━━━ Data supplied ━━━

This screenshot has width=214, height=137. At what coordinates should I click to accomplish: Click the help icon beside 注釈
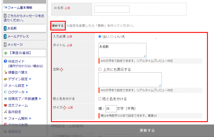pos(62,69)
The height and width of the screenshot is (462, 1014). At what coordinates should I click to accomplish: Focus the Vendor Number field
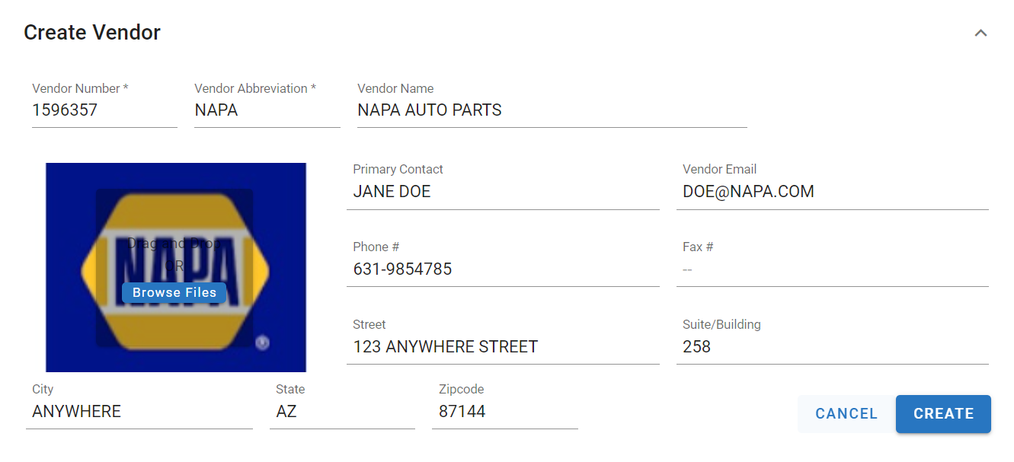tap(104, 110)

━━━
━━━ Data supplied ━━━

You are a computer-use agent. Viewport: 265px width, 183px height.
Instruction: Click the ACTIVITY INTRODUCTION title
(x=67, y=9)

━━━
━━━ Data supplied ━━━

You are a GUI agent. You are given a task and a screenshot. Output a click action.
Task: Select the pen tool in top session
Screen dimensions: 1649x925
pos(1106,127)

━━━

## Challenge
Please copy the records starting at the line containing "The height and" and ending at the line containing "tap(104, 110)", both included, without the pictures.

## Answer to this exercise
The height and width of the screenshot is (462, 1014). At what coordinates should I click to accomplish: Focus the Vendor Number field
tap(104, 110)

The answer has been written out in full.